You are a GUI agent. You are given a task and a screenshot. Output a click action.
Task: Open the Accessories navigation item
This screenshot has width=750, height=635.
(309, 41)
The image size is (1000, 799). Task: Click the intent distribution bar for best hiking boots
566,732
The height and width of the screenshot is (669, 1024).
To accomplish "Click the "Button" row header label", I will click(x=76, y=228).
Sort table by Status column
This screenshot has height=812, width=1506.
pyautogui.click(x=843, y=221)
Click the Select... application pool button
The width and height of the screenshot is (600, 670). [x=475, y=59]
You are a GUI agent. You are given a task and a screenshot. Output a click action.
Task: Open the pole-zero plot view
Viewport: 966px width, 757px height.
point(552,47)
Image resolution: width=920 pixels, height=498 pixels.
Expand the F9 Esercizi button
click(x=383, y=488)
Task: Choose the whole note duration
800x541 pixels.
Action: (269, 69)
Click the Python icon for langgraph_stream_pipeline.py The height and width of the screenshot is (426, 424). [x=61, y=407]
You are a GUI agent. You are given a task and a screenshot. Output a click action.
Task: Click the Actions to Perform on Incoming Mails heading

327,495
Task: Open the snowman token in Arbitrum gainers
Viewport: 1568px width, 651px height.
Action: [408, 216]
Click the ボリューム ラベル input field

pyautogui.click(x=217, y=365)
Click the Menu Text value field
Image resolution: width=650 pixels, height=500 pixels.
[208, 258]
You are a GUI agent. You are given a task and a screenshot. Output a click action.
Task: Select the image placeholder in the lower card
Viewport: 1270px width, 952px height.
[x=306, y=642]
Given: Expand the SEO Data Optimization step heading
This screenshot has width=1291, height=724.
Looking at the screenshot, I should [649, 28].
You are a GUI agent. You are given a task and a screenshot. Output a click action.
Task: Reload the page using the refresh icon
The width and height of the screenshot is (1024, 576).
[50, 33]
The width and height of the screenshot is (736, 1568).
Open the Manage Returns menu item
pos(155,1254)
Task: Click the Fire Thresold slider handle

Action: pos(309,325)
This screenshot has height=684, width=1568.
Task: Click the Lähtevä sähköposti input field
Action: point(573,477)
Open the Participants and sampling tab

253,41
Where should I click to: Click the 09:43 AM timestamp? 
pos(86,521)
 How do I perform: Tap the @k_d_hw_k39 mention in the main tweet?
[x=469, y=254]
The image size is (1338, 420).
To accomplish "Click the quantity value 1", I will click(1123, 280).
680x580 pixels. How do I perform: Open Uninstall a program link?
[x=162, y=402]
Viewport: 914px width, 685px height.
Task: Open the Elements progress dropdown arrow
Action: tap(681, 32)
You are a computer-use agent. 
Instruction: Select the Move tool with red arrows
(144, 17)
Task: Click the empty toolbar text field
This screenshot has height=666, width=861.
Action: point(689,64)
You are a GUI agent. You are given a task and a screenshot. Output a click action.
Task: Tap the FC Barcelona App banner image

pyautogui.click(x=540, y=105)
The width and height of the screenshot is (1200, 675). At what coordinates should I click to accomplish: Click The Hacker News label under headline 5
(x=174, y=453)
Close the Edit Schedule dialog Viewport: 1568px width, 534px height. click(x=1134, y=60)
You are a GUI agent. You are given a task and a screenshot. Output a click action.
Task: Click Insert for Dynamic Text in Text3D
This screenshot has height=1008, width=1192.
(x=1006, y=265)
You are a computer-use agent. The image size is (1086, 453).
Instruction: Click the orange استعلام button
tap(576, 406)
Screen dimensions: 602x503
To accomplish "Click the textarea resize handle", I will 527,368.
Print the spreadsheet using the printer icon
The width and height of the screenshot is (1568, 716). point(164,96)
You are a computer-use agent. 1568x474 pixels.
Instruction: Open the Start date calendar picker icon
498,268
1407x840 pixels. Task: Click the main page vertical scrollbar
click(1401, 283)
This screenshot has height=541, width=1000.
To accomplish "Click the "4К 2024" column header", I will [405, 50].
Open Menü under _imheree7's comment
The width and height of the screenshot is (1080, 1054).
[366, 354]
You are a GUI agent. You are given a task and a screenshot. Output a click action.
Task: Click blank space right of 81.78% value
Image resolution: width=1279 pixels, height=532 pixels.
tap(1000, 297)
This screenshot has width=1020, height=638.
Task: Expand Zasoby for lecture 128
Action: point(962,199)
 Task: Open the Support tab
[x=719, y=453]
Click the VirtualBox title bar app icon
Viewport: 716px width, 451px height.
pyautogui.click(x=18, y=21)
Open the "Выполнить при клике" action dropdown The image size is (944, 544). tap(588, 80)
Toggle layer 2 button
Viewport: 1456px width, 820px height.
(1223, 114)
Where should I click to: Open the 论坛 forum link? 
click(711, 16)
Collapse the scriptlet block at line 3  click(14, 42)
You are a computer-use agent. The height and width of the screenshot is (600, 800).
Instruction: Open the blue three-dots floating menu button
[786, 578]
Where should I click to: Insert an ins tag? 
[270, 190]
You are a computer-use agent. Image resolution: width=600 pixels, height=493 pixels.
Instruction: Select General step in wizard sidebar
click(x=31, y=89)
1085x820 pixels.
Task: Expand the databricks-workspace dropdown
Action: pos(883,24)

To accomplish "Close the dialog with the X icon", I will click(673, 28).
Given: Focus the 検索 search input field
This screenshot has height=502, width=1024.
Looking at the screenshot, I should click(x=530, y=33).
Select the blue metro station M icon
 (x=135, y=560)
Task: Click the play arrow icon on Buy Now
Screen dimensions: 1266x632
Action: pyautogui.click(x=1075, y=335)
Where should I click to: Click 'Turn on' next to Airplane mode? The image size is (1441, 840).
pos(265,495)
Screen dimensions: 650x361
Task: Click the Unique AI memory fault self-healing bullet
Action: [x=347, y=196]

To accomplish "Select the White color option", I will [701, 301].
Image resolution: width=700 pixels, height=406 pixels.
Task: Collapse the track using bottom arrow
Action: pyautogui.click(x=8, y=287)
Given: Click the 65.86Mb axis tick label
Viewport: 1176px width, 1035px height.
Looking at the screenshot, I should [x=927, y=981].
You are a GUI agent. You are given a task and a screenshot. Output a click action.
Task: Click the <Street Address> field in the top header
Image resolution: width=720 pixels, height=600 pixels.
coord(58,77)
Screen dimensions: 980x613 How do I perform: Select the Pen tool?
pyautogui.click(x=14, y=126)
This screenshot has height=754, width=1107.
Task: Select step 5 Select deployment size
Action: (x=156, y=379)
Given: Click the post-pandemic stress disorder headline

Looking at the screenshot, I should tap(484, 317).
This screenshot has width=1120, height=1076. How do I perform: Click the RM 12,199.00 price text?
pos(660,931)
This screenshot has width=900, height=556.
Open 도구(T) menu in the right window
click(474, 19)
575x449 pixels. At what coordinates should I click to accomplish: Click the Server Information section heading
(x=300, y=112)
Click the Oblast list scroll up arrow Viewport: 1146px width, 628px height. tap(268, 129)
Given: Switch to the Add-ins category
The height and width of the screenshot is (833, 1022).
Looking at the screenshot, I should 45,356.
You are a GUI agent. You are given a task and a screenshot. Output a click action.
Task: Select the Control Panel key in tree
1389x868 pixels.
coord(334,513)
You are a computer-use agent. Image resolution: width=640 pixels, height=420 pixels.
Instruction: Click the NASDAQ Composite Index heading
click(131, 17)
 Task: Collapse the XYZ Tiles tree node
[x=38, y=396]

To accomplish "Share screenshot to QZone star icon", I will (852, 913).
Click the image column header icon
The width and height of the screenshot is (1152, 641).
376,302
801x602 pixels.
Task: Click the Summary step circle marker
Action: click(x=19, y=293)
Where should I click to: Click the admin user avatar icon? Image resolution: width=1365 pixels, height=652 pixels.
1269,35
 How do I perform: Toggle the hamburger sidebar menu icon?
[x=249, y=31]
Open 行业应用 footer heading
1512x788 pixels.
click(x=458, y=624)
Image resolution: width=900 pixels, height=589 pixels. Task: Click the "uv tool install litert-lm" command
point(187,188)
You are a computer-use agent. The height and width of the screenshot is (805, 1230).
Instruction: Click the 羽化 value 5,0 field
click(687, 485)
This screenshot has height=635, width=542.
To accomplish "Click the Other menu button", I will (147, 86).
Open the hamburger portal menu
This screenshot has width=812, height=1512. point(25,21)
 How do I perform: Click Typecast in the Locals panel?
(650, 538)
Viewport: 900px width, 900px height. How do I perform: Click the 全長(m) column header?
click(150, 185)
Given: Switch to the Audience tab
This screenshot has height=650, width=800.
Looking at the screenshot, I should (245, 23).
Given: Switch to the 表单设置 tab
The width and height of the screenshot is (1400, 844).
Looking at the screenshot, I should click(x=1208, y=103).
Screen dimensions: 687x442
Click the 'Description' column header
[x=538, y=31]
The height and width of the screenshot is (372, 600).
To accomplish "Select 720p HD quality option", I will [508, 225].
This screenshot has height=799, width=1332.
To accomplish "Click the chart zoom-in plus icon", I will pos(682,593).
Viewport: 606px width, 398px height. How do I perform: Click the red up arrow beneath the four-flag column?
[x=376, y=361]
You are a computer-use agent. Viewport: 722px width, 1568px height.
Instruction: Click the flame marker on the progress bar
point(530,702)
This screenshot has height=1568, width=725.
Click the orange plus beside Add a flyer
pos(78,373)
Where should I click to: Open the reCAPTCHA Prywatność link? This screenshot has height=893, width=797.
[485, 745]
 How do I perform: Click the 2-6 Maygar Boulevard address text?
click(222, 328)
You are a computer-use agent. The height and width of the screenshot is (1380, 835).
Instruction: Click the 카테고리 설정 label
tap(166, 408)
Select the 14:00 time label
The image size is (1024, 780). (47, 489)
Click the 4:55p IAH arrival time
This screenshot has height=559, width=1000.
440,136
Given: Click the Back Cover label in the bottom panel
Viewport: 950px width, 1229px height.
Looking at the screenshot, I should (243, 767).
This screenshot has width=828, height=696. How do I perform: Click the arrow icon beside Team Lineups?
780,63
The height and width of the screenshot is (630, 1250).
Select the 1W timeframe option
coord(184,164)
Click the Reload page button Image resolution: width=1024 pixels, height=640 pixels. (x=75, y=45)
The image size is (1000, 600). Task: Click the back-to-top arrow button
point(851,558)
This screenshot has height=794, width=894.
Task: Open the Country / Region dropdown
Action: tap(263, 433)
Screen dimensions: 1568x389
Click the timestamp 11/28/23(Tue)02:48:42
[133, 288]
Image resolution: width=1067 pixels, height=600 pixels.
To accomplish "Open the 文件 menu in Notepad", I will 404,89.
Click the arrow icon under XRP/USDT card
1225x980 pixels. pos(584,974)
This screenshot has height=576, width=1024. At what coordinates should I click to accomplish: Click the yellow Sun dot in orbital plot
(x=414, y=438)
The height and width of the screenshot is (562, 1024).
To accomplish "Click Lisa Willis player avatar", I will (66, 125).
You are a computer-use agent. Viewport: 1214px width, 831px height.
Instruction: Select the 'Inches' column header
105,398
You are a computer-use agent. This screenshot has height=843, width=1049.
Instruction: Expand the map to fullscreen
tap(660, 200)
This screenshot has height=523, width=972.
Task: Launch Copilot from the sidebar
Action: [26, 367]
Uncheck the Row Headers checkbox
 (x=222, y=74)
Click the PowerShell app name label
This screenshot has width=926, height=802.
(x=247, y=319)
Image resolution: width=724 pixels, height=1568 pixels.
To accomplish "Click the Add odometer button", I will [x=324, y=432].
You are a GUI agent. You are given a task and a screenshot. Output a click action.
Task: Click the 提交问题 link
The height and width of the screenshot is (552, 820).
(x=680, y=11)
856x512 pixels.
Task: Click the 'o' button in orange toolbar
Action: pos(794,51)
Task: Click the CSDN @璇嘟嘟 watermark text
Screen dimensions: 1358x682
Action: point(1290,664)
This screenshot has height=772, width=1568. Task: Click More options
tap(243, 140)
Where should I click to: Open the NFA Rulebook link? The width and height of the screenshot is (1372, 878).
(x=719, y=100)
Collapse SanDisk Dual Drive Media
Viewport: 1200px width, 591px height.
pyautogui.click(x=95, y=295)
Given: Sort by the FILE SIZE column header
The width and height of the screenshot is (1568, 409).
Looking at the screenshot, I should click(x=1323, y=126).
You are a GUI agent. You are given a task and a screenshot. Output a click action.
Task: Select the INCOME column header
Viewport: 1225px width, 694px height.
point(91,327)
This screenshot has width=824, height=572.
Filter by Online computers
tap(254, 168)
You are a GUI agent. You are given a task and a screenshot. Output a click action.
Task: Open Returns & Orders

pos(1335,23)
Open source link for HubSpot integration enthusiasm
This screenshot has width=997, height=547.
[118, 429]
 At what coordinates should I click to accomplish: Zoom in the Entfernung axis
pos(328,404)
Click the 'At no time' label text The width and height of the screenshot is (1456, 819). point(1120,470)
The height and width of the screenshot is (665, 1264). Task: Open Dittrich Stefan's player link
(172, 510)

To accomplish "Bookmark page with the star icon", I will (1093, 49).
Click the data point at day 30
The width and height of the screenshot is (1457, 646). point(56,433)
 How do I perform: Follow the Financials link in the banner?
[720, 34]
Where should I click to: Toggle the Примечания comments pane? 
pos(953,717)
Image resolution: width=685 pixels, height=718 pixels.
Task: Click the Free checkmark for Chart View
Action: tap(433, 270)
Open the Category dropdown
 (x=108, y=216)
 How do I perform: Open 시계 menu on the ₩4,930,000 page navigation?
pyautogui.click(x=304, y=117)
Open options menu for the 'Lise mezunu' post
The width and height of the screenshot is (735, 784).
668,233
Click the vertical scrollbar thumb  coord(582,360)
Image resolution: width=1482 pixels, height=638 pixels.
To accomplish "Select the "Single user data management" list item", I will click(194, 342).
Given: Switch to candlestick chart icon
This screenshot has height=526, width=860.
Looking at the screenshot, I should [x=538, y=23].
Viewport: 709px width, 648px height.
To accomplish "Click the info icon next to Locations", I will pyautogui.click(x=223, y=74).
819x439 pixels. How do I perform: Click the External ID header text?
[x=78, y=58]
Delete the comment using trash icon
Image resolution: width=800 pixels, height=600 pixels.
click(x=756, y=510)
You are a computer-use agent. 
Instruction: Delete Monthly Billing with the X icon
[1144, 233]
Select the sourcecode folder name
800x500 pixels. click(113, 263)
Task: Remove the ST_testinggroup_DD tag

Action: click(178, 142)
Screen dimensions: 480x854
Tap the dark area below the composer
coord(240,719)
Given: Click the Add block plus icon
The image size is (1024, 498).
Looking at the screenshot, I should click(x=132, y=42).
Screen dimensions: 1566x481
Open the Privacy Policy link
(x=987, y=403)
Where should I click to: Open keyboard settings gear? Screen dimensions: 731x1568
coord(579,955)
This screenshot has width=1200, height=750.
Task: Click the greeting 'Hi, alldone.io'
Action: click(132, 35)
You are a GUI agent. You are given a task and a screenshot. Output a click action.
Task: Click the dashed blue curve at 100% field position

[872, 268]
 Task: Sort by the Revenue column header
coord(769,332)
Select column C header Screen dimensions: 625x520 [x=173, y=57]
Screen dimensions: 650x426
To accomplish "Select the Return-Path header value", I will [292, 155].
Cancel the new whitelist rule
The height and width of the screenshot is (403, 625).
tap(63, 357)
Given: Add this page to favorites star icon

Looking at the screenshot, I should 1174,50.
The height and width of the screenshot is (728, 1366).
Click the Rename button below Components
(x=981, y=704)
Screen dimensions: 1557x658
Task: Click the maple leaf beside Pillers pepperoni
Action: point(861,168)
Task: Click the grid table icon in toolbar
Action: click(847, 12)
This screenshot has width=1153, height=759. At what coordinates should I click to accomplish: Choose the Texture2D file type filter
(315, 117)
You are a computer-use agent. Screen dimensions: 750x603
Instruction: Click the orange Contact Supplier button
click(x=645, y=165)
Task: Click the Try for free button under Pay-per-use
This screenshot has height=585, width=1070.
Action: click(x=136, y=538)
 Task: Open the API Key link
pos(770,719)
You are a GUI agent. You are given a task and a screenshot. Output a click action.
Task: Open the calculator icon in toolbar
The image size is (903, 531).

____

Problem description: Among the entries, copy every line containing the word "Reload".

Task answer:
Task: Reload the page using the refresh icon
Click the Reload page button Image resolution: width=1024 pixels, height=640 pixels. (x=75, y=45)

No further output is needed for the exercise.